A Double Shot of DuckDB

A Double Shot of DuckDB - peterdohertys.website

Published on: 5/27/2026

Overview

This is the third entry in my series of exploratory posts about DuckDB. Readers should have no trouble following along but you may want to start with A Dab of DuckDB if DuckDB is entirely new to you.

As the title suggests, in this post we will dive into two DuckDB topics: vector similarity search (VSS) and the new Quack Protocol. I was originally going to focus vector support but Quack was announced while I was working on this post and I couldn’t resist including it once I “got it”. I also think there’s a compelling case for how they can be used together in modern applications, as we’ll see in the comprehensive demo at the end of the post.

Vector Similarity Search

As mentioned in my last post about full-text search in DuckDB, I was very keen to learn about the state of vector search in the DuckDB ecosystem. I’m just coming off an ambitious project on which we relied heavily on the pgvector Postgres extension. I also have experience with vector storage/search solutions, like pgvectorscale and Weaviate.

So, I was pleasantly surprised to learn that DuckDB offers vector similarity search via the VSS core extension and that you can start using it in seconds with just a few SQL statements:

INSTALL vss; LOAD vss;

CREATE TABLE IF NOT EXISTS frames ( id UUID PRIMARY KEY, embedding FLOAT[512] NOT NULL, );

-- see Cosine Similarity Demo below for query interface / comparison function If you’re exploring an unfamiliar data set this functionality will undoubtedly yield results you would have otherwise missed if ssearching uing concrete terms (“Alice never responded” vs. “my sister never replied”). In contrast with full-text search, as powerful as it is, this feature set is next level and truly feels magical. Though, this power comes at a cost – especially if you lean on HNSW indexes for performance, which you will probably want to do. Indexes require time/space to compute and can go stale (e.g. post-delete but pre-rebuild). Also, because of the “approximate” nature of HNSW, you may see different results between brute force queries and queries utilizing indexes. See the “Inserts, Updates, Deletes and Re-Compaction” section of the docs.

DuckDB offering powerful features with this level of simplicity should no longer surprise me but … it still does. It’s just so refreshing to be spared from having to mess around with c/make, Docker or signing up for some web service before you can start experimenting.

I also want to make sure I call attention to just how nice DuckDB’s EXCLUDE clause is when working with vector columns. When working with pgvector, I found myself having to remember to only output certain columns for fear of accidentally dumping thousands of lines of vector output into my terminal when naively using SELECT * FROM some_table. With DuckDB, you can instead use SELECT * EXCLUDE (emeddings) FROM frames; without fear of spamming your terminal.

Indexes

VSS offers the following index metrics:

(The linear algebra and applications of index types are outside the scope of this post but I’ll note where these indexes are generally useful inline.)

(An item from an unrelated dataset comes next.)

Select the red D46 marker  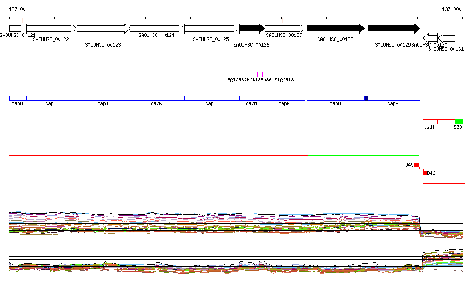pyautogui.click(x=426, y=173)

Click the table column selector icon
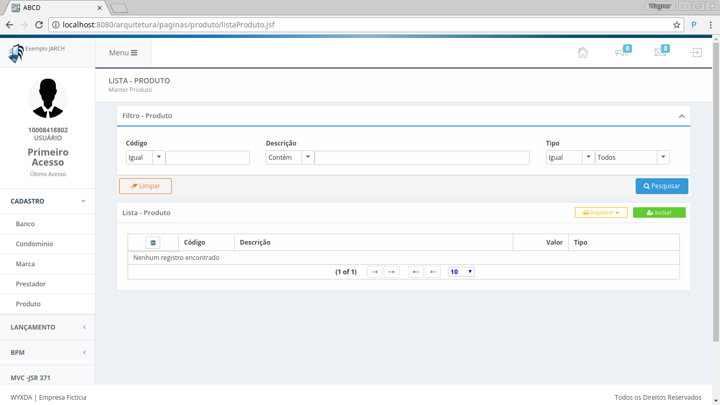click(153, 243)
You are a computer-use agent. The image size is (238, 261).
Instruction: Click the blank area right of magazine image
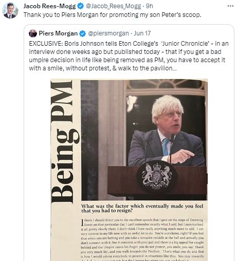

- [DEFAULT] Euclidean distance (geospatial, measurements, color space, etc.) - Cosine similarity (semantic/similarity search) - Negative inner product (recommendations and more efficient than cosine for L2-normalized vectors) Each metric type has a corresponding comparison function: array_distance, array_cosine_distance and array_negative_inner_product.

There are also various options which can be configured when creating indexes with the usual time/space considerations. See the docs.

It’s worth calling attention to this note in the docs about index creation:

Note that while each HNSW index only applies to a single column you can create multiple HNSW indexes on the same table each individually indexing a different column. Additionally, you can also create multiple HNSW indexes to the same column, each supporting a different distance metric.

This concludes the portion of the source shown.